Finding a company experienced in handling solo 401(k) compliance issues is also essential. They should be able to guide you through the entire process, including ensuring your solo 401(k) meets all of the IRS requirements for controlled groups and other restrictions.

Investment Options

Investing is a long game; the more versatile your investment options, the better. A good Solo 401k provider like Ubiquity will offer a wide selection of individual stocks and ETFs and no-load mutual funds to give you the flexibility to create a well-diversified retirement portfolio.

Many of the best solo 401k providers also offer access to financial calculators, robo-advisors, and banking products like high-yield savings accounts. Depending on your needs, these features could make one provider stand out.

Some providers allow you to add your spouse as a “non-elective deferral participant,” allowing them to contribute up to 25% of their net adjusted self-employed income. It can effectively double your employee contribution limit.

Other providers charge a setup fee for the plan plus a monthly cost to administer it. However, they also offer a gold tier with a few extra perks, such as online document storage and more robust administration.

Customer Service

In addition to fees and investment options, examine a provider’s customer service. You want a company to be there for you if you encounter compliance issues with your solo 401(k) plan. Look for a company with a well-established record in the industry, a strong BBB rating, and a solid website.

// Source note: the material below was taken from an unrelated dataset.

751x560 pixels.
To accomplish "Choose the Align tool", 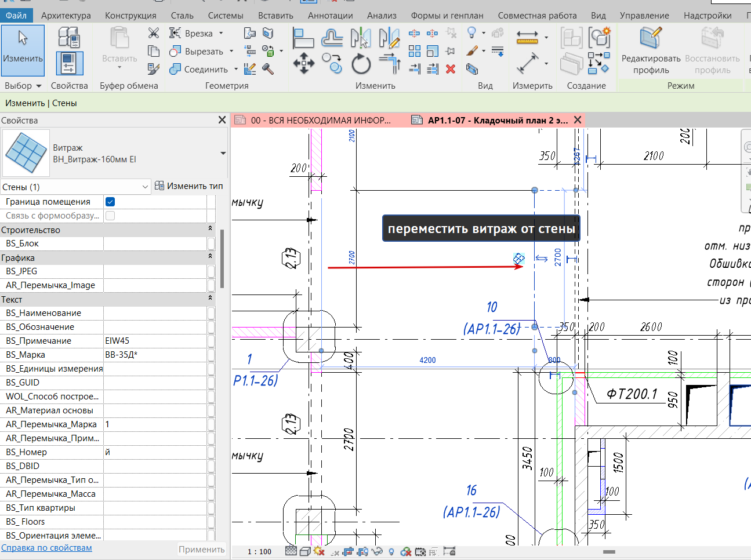I will pyautogui.click(x=303, y=38).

Some providers offer additional services that can help make the process easier, including access to financial advisors and robo-advisors. If you’re considering a solo 401(k) and need more time to manage it yourself, consider using a professional advisor or robo-advisor that charges a flat fee to help you with all of your investing needs (including your 401(k))).

Finally, some companies offer different kinds of solo 401(k) plans – for example, they might have different options for Roth and Traditional accounts. If you plan to hire employees in the future, a solo 401(k) may not be your best option – because it would have to convert to a multi-employee plan, and ERISA rules will apply.

A SEP-IRA might be a better choice if that’s the case because it allows you to contribute more than a 401(k) without the complex rules and administration. However, a SEP-IRA also requires more upfront paperwork and ongoing compliance. So, if you can manage the paperwork yourself, a 401(k) might be a better fit for you.

Compliance Support

A solo 401(k) plan naturally comes with much more complexity than an off-the-shelf option. In addition to the plan document and adoption agreement, there are duties the provider is responsible for (like opening accounts, keeping track of contributions and distributions, and preparing Form 5500-EZ annually). For financial planners who wish to offer solo 401(k) services to their clients, it may be worth finding a provider that offers these additional services if they want to make life a little easier.

Another factor to consider is whether the provider has an edge in one area, like offering a robo-advisor or supporting alternative assets. While some providers will limit the types of assets you can invest in, others have a robust list that includes everything from real estate to hard assets like gold and silver.